__Exercise directions__
Print the items between the lines holding "has width=1269, height=624." and "pyautogui.click(x=443, y=584)", inclusive, with each line exactly as it appears.
===== Listed entries =====
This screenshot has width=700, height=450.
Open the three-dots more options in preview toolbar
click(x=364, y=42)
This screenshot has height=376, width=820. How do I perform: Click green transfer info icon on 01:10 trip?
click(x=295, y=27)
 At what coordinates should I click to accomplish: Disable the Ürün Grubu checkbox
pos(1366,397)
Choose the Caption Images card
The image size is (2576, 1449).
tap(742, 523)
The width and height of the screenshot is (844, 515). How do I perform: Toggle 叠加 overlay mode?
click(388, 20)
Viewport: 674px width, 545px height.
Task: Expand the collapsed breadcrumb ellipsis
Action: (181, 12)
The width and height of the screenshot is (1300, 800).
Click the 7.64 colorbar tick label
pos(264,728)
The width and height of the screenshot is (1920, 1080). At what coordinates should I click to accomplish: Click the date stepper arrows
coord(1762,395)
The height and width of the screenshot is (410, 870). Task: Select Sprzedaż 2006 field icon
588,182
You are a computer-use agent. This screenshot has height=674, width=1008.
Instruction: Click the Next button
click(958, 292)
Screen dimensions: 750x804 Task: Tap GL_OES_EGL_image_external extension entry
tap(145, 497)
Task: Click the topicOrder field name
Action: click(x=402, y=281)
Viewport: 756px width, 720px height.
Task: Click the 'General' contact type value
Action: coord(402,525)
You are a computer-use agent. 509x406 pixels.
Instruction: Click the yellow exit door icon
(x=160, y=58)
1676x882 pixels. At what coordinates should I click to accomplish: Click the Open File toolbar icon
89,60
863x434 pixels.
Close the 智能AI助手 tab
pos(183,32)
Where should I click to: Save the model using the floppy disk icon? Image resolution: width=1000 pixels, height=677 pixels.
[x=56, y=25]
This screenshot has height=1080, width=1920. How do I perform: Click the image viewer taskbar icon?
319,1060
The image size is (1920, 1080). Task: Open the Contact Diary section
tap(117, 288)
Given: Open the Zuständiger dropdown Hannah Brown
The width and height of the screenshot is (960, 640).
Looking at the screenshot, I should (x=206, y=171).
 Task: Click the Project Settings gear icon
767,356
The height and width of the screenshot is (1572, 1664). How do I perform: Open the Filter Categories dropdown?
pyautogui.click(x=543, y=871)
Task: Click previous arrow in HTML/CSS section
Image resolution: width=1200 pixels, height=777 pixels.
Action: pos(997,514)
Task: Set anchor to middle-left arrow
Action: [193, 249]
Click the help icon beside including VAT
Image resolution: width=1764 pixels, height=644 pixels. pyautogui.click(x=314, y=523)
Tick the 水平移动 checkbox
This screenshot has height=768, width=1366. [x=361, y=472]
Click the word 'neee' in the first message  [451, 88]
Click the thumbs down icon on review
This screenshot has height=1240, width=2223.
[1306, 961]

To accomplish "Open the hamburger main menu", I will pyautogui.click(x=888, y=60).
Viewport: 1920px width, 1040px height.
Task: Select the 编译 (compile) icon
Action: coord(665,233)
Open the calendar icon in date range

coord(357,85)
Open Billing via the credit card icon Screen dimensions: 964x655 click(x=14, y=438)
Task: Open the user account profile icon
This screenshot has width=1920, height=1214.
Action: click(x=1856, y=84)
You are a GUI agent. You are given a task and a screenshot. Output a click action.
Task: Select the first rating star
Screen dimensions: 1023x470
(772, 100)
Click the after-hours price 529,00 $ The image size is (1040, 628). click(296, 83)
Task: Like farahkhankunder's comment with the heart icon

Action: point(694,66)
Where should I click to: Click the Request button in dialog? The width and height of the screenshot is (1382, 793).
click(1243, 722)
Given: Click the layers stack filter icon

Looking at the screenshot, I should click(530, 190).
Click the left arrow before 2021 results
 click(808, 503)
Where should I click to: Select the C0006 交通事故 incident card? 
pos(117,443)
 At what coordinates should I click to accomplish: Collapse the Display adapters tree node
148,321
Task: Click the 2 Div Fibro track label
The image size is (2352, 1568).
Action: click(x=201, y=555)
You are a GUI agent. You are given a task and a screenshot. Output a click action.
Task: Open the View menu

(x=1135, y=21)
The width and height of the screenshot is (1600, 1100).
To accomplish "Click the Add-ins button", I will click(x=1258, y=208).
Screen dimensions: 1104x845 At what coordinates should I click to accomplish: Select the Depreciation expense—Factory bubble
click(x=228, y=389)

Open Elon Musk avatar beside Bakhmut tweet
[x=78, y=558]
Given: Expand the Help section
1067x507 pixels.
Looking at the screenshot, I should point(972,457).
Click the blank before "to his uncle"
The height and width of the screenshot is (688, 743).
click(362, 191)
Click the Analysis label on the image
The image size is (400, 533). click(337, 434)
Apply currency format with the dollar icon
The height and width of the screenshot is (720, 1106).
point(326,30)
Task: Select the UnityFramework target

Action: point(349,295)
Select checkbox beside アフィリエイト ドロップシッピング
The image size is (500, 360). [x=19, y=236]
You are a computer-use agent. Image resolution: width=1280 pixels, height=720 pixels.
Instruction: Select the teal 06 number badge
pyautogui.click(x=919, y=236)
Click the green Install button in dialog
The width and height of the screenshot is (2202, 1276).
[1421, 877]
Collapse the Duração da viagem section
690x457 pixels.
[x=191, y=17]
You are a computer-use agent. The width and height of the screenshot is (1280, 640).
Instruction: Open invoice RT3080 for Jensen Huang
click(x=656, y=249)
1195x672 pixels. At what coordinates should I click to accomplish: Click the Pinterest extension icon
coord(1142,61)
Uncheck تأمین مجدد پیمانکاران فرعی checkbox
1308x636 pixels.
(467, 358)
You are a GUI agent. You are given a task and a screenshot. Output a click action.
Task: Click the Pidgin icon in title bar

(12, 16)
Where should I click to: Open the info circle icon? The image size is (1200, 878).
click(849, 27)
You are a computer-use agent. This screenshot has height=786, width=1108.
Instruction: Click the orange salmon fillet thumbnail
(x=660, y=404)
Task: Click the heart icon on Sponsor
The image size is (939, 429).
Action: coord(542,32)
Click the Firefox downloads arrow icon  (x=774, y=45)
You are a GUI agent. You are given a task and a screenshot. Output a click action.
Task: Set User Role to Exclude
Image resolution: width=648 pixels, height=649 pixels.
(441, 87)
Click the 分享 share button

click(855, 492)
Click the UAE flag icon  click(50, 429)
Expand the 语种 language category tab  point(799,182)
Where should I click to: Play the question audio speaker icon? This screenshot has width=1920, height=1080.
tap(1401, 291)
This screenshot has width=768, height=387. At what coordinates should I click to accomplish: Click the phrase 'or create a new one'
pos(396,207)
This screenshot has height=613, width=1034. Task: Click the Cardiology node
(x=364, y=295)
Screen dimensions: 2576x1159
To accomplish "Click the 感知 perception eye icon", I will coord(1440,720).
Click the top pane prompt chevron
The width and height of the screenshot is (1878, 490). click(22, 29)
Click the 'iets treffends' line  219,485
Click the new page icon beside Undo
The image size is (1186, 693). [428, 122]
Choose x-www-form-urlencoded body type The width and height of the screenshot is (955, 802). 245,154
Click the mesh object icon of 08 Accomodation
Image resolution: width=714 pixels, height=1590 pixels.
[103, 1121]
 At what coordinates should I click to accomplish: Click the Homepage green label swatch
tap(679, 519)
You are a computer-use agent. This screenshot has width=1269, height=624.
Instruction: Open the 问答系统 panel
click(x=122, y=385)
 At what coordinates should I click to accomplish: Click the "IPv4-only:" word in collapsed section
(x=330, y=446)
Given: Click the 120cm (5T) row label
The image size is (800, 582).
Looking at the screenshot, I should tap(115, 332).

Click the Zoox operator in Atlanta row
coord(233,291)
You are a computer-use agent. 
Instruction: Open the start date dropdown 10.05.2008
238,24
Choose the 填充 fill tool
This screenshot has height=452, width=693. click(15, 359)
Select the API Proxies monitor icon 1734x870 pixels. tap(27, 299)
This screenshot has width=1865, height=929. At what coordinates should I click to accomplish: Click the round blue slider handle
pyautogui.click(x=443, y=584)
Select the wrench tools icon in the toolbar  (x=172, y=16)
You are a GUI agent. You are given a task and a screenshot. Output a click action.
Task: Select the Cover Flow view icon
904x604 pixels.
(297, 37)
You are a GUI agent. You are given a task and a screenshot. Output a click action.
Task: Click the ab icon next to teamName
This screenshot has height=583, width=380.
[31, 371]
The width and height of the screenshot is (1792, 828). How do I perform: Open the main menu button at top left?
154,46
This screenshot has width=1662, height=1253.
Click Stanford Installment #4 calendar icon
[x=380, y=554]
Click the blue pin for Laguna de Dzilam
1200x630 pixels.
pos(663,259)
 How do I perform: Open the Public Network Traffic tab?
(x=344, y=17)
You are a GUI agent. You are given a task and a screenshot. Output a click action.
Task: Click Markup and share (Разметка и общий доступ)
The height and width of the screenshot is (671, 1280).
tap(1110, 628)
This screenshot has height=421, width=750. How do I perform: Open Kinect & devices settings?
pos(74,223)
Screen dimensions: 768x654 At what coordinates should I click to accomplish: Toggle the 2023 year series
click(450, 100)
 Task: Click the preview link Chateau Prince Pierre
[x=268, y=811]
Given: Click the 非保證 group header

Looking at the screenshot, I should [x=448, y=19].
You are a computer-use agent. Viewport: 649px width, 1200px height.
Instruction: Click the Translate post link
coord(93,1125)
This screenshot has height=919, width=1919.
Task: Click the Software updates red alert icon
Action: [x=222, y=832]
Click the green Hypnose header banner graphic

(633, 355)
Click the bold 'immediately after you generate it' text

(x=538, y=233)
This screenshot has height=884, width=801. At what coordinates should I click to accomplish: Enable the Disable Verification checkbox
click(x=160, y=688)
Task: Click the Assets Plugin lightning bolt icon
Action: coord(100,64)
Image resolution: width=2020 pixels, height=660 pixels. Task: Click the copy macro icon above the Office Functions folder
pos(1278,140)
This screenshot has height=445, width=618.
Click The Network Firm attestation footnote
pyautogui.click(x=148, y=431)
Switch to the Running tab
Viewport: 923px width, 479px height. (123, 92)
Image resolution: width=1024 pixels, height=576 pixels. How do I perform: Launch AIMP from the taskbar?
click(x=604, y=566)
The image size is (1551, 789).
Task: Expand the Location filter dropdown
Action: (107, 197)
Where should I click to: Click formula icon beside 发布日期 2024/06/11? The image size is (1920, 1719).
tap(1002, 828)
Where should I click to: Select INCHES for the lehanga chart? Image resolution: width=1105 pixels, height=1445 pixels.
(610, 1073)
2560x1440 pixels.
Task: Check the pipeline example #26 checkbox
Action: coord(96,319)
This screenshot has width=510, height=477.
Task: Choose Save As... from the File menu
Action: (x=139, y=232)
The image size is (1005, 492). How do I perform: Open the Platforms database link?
=====
__Result below__
You are a computer-use agent. This screenshot has width=1269, height=624.
Instruction: Open the 问答系统 panel
click(x=122, y=385)
 At what coordinates should I click to accomplish: Click the "IPv4-only:" word in collapsed section
(x=330, y=446)
Given: Click the 120cm (5T) row label
The image size is (800, 582).
Looking at the screenshot, I should tap(115, 332).

Click the Zoox operator in Atlanta row
coord(233,291)
You are a computer-use agent. 
Instruction: Open the start date dropdown 10.05.2008
238,24
Choose the 填充 fill tool
This screenshot has height=452, width=693. click(15, 359)
Select the API Proxies monitor icon 1734x870 pixels. tap(27, 299)
This screenshot has width=1865, height=929. At what coordinates should I click to accomplish: Click the round blue slider handle
pyautogui.click(x=443, y=584)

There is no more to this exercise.